### EXERCISE PROMPT
Only one stretch of the data below should be repeated: the lines from the line containing "1 [tab] (154, 2057)" through the line containing "Политика конфиденциальности", inclusive, exactly as they are.

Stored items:
******

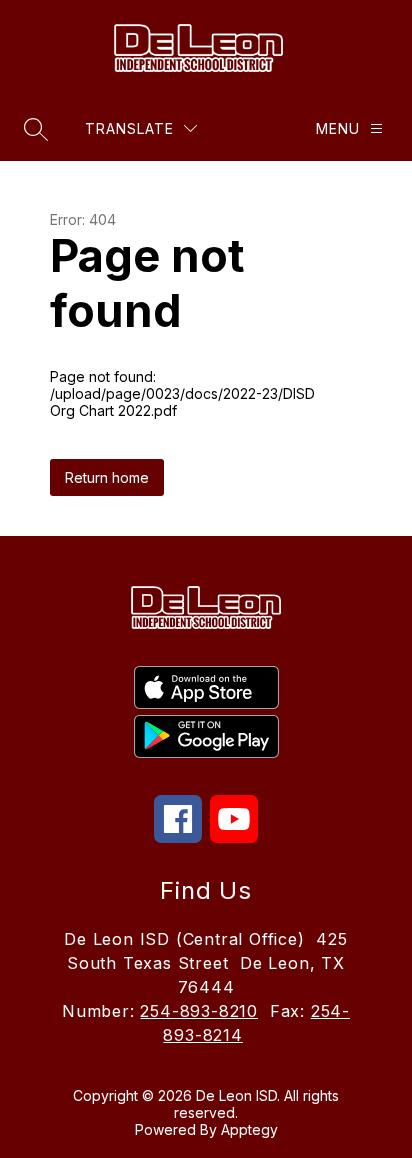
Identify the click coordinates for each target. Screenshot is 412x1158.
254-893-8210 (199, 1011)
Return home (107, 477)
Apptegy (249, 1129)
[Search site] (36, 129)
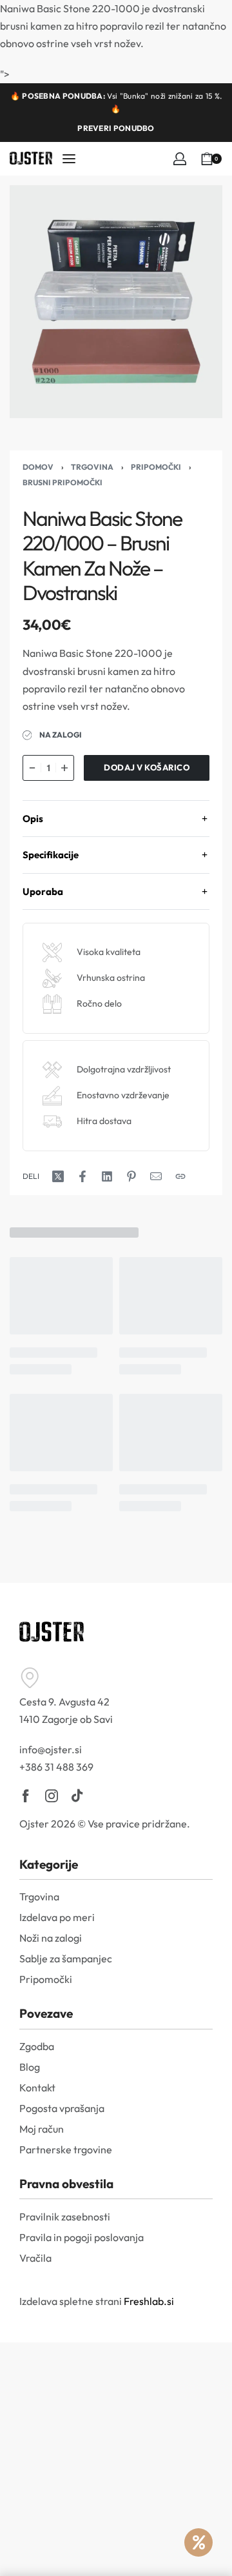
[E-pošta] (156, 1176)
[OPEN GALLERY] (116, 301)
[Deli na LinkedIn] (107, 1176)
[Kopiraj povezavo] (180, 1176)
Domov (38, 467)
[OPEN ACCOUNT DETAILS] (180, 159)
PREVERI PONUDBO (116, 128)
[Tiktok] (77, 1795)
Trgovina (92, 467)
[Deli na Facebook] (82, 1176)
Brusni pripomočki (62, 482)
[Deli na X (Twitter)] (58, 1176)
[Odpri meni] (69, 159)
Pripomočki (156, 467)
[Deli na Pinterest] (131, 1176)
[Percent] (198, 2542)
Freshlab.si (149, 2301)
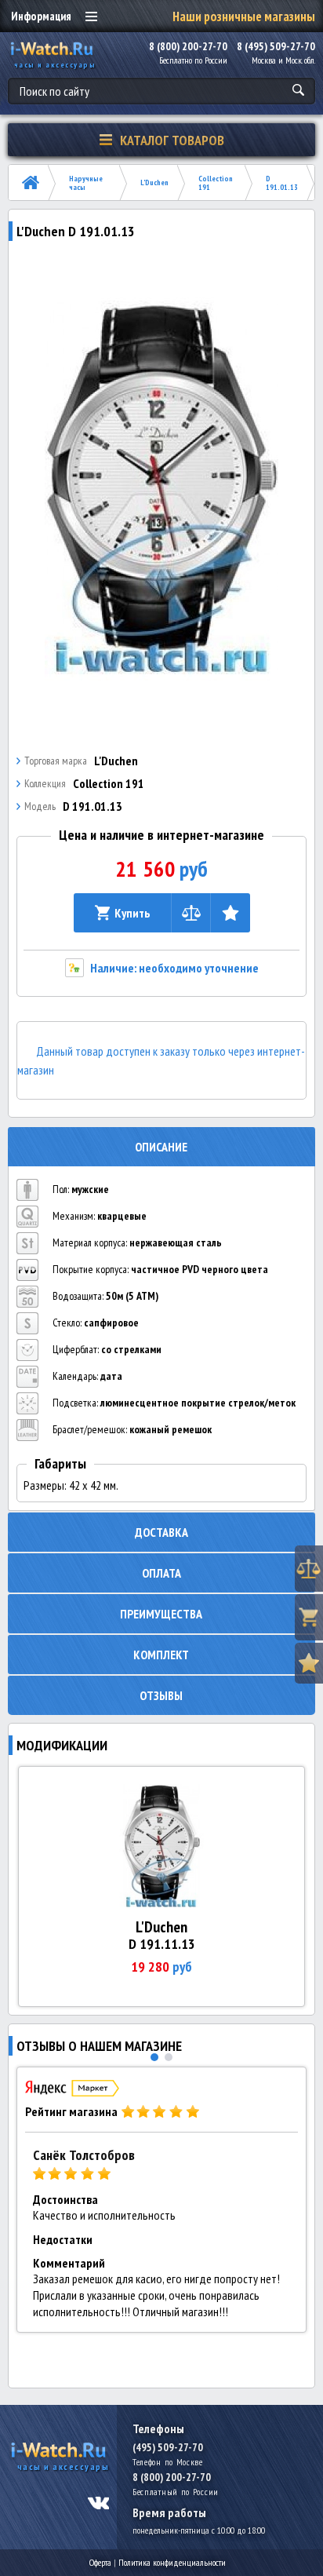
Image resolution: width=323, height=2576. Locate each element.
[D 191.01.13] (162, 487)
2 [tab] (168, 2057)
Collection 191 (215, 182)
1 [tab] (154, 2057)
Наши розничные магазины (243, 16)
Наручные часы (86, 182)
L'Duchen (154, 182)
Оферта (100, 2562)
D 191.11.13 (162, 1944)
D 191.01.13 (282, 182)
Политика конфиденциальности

******

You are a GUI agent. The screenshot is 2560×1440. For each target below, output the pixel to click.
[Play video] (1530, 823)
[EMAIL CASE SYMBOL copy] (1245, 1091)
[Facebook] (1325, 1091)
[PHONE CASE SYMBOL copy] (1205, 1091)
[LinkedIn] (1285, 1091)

******

### RESPONSE TO THE TASK
1 [tab] (154, 2057)
Наши розничные магазины (243, 16)
Наручные часы (86, 182)
L'Duchen (154, 182)
Оферта (100, 2562)
D 191.11.13 (162, 1944)
D 191.01.13 (282, 182)
Политика конфиденциальности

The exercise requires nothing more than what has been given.